### [Instruction 1]
Answer these questions from the article on redesigning astrophysical codes for exascale:
(a) What arXiv identifier is given as the source?
(b) Which two task-based runtimes are named for refactoring the core solvers?
(c) What did the CoE catalogue first in its code survey?

### [Text excerpt]

[Paper] EuroHPC SPACE CoE: Redesigning Scalable Parallel Astrophysical Codes for Exascale

Published: 1 week ago (December 21, 2025 at 03:49 PM EST)

5 min read

Source: arXiv

Source: arXiv - 2512.18883v1

Overview

The EuroHPC SPACE Centre of Excellence (CoE) tackles a pressing bottleneck for astrophysics and cosmology: legacy simulation codes were written for petascale machines and struggle to exploit the massive parallelism and heterogeneous architectures of upcoming exascale systems. By redesigning these codes with modern programming models, portable software stacks, and data‑centric workflows, the project aims to keep European astrophysical research at the forefront of discovery in the exascale era.

Key Contributions

Unified Exascale Software Stack – Definition of a common, open‑source framework (modules, build system, container images) that lets disparate astrophysical codes share libraries, I/O layers, and runtime hooks.
Portability Layer for Heterogeneous HW – Introduction of abstraction APIs (e.g., Kokkos, SYCL, OpenMP 5) that automatically map compute kernels to CPUs, GPUs, and emerging accelerators without rewriting scientific kernels.
Scalable Parallelisation Patterns – Refactoring of core solvers (hydrodynamics, N‑body gravity, radiative transfer) using task‑based runtimes (HPX, Legion) and communication‑avoiding algorithms to reduce MPI bottlenecks.
In‑situ Data Analytics & ML Pipelines – Integration of on‑the‑fly analysis tools (Python‑based, TensorFlow/PyTorch bindings) that compress, classify, and visualise petabyte‑scale outputs while the simulation runs.
Community‑First Deployment Model – Centralised code repositories (GitLab, Zenodo) and reproducible container images (Docker/Apptainer) that enable one‑click deployment on any EuroHPC system, from testbeds to production exascale clusters.

Methodology

Code Survey & Refactoring Roadmap – The CoE first catalogued the most widely used astrophysical simulation packages (e.g., FLASH, GADGET, RAMSES, PLUTO, GRMHD codes). For each, developers identified performance‑critical kernels and data‑flow patterns that would suffer on exascale hardware.

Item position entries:
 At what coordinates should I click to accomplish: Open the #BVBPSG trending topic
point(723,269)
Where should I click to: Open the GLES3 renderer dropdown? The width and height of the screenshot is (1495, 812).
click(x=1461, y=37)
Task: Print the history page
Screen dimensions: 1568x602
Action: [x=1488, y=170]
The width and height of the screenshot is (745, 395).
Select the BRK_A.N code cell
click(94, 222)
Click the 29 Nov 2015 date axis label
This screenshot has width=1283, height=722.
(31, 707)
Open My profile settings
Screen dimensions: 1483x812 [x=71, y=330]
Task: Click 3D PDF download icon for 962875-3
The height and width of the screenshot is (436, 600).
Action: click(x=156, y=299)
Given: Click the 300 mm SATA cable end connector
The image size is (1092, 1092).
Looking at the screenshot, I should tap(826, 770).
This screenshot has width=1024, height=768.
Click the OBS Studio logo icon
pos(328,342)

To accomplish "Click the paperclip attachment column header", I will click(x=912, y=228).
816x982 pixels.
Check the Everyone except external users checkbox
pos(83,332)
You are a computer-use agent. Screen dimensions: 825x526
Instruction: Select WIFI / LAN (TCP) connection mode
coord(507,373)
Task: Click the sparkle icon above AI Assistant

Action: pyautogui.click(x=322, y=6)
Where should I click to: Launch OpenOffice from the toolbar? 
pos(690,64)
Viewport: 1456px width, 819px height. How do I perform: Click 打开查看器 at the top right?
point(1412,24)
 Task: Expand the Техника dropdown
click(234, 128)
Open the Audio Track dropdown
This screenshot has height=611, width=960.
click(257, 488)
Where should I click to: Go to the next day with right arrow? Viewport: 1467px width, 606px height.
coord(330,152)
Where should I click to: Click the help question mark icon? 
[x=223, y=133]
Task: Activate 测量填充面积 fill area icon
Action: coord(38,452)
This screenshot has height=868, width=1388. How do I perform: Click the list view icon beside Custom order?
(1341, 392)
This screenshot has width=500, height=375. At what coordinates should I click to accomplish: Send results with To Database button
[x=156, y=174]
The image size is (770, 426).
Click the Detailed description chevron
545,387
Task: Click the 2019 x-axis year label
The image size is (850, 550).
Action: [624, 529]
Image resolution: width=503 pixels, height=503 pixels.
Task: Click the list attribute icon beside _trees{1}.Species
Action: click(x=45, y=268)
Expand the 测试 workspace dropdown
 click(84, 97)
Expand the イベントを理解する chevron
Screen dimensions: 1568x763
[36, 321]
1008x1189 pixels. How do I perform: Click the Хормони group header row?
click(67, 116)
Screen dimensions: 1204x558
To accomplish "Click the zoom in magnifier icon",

### [Instruction 2]
Please copy out the entries from the line with "The width and height of the screenshot is (745, 395)." to the line with "click(257, 488)", both included, and nothing more.

### [Answer 1]
(a) 2512.18883v1
(b) HPX and Legion
(c) The most widely used astrophysical simulation packages

### [Answer 2]
The width and height of the screenshot is (745, 395).
Select the BRK_A.N code cell
click(94, 222)
Click the 29 Nov 2015 date axis label
This screenshot has width=1283, height=722.
(31, 707)
Open My profile settings
Screen dimensions: 1483x812 [x=71, y=330]
Task: Click 3D PDF download icon for 962875-3
The height and width of the screenshot is (436, 600).
Action: click(x=156, y=299)
Given: Click the 300 mm SATA cable end connector
The image size is (1092, 1092).
Looking at the screenshot, I should tap(826, 770).
This screenshot has width=1024, height=768.
Click the OBS Studio logo icon
pos(328,342)

To accomplish "Click the paperclip attachment column header", I will click(x=912, y=228).
816x982 pixels.
Check the Everyone except external users checkbox
pos(83,332)
You are a computer-use agent. Screen dimensions: 825x526
Instruction: Select WIFI / LAN (TCP) connection mode
coord(507,373)
Task: Click the sparkle icon above AI Assistant

Action: pyautogui.click(x=322, y=6)
Where should I click to: Launch OpenOffice from the toolbar? 
pos(690,64)
Viewport: 1456px width, 819px height. How do I perform: Click 打开查看器 at the top right?
point(1412,24)
 Task: Expand the Техника dropdown
click(234, 128)
Open the Audio Track dropdown
This screenshot has height=611, width=960.
click(257, 488)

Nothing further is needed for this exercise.